No more words for ‘Future’

Trip of the iceberg
3 min readOct 3, 2021
sunset seen through a mass-produced empty glass

How uncertainty became our first nature

Everybody is nowadays talking of change: change of habits, of identity, climate or sustainable underwear brands. Change is one of those few constants we know, ‘shuffling’ is being ‘in tune’ with the times.

Change of perspective — once a concept that brought the freshness of reinventing ‘‘one better self’’ — is as obsolete as the human centred world. There are less common dreams and stories of a possible common future that keep the hope of some longer lasting utopia, that place that, once reached, requires no change…

Overload of choices in post-capitalism, print screen on a Macintosh, 2008

And, as a result, the myths of ‘progress’ and ‘productivity’ are slowly fading away and are being (silently) questioned.

Suffering from an overload of choices, as Alvin Toeffler put it in the ’70 ‘Future Shock’ is a prediction that obviously came true, whether we accept it or not. As indirect effects, some feel too much in control (or the responsibility of being in control), some too less, and it’s pretty uncomfortable in both sides of these unbalanced polarities, as much as being suspended somewhere in between.

The shock, surrounded by fear and anxiety of a future that is not only unknown, but also inconceivable outside its human centrist dimension, paralyses the individual.

So what next? Can society actually detach so much from human condition to see the intrinsic planetary ‘hyperlink’ we seem to miss, even we are already part of?

‘Privileged, pink and fat in a flat’, Denmark, performance, 2019

Diary notes for the self-fulfilled

The ‘world’ as we used to know it, is getting old. HUMAN CENTRISM is at its basis. So how to change the perspective?

It’s like asking from a tiger not to to think of its next prey.

Living humbly and observing life unfolding, finding joy and purpose in discovering all dimensions of life around us — at micro and macro level — might be the key.

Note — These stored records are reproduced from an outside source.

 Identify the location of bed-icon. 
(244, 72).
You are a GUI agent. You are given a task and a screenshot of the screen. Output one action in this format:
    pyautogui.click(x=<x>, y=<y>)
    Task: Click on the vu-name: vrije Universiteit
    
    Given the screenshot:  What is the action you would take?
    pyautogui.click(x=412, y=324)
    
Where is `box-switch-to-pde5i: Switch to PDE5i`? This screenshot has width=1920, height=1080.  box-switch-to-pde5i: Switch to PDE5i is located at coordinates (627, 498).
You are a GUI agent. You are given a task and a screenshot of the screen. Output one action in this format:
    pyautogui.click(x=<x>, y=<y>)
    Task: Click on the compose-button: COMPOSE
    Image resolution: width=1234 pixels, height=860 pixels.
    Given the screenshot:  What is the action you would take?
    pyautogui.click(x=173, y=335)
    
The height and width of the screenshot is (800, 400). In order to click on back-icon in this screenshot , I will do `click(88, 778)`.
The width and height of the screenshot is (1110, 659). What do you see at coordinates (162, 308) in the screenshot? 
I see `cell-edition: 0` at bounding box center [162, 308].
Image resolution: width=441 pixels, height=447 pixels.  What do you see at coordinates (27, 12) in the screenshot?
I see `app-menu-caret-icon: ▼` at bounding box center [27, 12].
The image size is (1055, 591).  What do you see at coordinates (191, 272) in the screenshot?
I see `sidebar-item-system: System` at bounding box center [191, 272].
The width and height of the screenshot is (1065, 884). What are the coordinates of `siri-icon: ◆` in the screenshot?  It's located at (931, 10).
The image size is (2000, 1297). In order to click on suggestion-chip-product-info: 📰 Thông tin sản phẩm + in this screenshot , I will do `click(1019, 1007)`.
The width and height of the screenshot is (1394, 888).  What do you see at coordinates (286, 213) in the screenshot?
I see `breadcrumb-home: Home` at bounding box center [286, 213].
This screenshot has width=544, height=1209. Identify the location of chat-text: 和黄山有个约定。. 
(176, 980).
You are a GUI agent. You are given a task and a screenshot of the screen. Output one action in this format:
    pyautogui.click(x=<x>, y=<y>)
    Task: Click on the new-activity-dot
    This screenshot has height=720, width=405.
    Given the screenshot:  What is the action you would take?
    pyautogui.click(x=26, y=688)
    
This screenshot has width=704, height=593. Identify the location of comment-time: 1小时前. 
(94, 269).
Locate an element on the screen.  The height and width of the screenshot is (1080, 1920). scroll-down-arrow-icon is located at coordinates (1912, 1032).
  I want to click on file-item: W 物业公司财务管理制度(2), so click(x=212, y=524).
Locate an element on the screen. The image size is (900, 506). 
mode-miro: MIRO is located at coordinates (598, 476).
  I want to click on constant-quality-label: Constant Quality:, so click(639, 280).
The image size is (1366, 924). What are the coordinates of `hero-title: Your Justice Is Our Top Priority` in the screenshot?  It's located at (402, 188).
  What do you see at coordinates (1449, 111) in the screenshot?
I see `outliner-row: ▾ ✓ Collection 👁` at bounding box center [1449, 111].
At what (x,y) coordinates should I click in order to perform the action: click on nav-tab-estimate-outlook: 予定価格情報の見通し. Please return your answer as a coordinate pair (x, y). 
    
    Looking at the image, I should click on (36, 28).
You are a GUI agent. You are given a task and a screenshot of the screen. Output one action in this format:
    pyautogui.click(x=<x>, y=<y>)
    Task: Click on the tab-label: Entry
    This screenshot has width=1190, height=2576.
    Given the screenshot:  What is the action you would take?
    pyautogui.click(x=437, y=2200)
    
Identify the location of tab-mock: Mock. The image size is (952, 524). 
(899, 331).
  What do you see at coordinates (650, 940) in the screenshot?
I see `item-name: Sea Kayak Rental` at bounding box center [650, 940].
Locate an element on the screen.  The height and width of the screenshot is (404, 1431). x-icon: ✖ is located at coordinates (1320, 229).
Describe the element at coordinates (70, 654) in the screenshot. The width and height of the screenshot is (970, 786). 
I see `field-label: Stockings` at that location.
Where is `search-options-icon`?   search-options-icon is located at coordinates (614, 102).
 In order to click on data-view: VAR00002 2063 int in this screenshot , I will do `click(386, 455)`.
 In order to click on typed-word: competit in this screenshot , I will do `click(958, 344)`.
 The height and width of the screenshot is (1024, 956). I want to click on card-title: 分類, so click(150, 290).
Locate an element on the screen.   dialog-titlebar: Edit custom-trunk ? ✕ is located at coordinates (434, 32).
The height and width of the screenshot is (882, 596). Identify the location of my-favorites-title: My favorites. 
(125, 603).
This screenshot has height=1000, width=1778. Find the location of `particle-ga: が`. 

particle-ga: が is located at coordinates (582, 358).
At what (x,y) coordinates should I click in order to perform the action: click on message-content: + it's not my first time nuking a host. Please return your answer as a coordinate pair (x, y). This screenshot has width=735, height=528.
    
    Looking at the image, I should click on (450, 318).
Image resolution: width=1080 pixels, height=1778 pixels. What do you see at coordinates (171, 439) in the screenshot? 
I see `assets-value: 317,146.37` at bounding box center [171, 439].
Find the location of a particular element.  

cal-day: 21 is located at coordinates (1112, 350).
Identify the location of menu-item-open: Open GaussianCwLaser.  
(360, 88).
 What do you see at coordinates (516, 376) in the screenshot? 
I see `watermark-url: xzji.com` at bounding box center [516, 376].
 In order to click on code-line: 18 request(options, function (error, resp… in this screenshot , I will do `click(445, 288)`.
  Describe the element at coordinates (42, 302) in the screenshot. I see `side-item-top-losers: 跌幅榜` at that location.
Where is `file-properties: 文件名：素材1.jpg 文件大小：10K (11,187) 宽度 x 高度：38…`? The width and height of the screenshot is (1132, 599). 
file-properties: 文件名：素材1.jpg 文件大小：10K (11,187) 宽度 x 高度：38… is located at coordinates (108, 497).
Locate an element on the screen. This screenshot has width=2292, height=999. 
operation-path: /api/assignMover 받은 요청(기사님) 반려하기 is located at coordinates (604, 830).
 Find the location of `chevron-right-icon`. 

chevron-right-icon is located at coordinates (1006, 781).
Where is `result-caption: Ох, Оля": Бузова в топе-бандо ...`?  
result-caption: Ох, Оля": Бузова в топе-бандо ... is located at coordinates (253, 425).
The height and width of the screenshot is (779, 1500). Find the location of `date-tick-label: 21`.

Abandon the ‘mighty’ tech dream, abandon interplanetary colonialism, either it’s building malls on Mars, cover the Sun, or turning Moon into our greenhouse…

Looking for a(nother) ‘virgin’ planet while being stuck in our earthly perspective, tells no more than we’d actually like to go ‘back to’ innocence rather than exploiting new resources on distant lands, that the adventure of being pioneers needs to restart by giving our planet new chances. And that does not include the business as usual model, in fact it’s what keeps us ‘getting old’.

We are more part of nature than we’d like to separate ourselves from. So how can we escape human centrism?

How to ask the human, as we tried with the tiger, not to think from its narrow ‘I am different and special’ perspective?